Sanii also noted that the COVID-19 outbreak had shown the fallacy of artists solely relying on live shows for their income as the 21-day lockdown imposed by President Emmerson Mnangagwa included a ban on music shows and other public events.
“The 21st century systems help artistes generate many modes of revenue income via various means,” he said.
“Previous investments, endorsements and financial discipline have helped me. My advice to other artistes is that let us use our influence to rally the masses to stop the spread of the virus. And let’s pray for a speedy recovery of those infected,” he said.
Sanii said despite the lockdown, he has not stopped working on new projects and plans were in the pipeline to release a new product later this year.
“I have not stopped working. I am always writing and composing music. It is my work. Yes, I always have to keep working to create new products. There are new projects coming out later this year, definitely,” he said.
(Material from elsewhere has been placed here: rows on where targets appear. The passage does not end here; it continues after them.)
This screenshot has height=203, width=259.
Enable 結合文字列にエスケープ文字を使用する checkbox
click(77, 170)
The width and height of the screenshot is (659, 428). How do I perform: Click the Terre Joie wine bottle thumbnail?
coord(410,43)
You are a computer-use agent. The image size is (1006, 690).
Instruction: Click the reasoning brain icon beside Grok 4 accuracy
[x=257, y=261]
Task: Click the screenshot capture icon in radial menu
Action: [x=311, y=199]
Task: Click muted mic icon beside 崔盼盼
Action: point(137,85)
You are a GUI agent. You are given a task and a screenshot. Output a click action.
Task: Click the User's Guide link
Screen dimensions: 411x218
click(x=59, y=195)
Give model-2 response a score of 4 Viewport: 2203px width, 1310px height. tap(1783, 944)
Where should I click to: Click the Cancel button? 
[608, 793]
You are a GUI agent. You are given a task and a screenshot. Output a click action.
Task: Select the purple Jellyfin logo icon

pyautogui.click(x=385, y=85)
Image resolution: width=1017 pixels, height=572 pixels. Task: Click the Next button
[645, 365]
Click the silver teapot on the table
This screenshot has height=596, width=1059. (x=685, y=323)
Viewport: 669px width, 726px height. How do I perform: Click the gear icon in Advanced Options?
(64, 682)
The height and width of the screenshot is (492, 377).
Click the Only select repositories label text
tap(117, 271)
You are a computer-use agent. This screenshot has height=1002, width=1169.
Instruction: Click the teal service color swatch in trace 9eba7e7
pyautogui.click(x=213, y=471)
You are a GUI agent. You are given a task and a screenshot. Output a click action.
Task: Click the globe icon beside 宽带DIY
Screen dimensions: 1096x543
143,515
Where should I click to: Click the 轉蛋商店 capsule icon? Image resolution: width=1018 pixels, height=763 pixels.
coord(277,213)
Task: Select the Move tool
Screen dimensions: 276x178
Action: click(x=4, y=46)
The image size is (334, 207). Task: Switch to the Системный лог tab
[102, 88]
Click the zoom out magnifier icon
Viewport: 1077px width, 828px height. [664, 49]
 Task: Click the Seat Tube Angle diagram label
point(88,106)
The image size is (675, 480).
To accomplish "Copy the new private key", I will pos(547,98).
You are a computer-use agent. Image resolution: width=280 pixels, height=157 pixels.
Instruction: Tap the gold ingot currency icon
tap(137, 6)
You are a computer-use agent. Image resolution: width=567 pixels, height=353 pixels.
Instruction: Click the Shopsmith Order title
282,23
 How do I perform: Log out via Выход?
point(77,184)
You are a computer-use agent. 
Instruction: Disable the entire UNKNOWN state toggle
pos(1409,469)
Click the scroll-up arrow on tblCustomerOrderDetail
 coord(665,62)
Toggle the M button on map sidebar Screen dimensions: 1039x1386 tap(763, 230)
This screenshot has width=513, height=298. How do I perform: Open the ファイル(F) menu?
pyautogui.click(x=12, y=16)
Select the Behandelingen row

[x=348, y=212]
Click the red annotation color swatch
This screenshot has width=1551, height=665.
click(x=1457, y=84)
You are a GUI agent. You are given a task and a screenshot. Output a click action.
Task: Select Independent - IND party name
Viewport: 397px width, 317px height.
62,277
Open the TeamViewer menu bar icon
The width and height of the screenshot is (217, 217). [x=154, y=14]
Sanii, one of the golden picks of the urban grooves movement under the guardianship of his elder brother, prolific producer Delani Makhalima, has remained consistent over the years despite the threat posed to urban grooves by the new rage of Zimdancehall.
With a wealth of entertainment experience and a rich discography of 10 albums, Sanii has been long-known for love ballads that have become soundtracks for many romantic affairs although last year he produced a hard-hitting political song, Vatiregerera, in which he called out the country’s leadership for failing the young generation.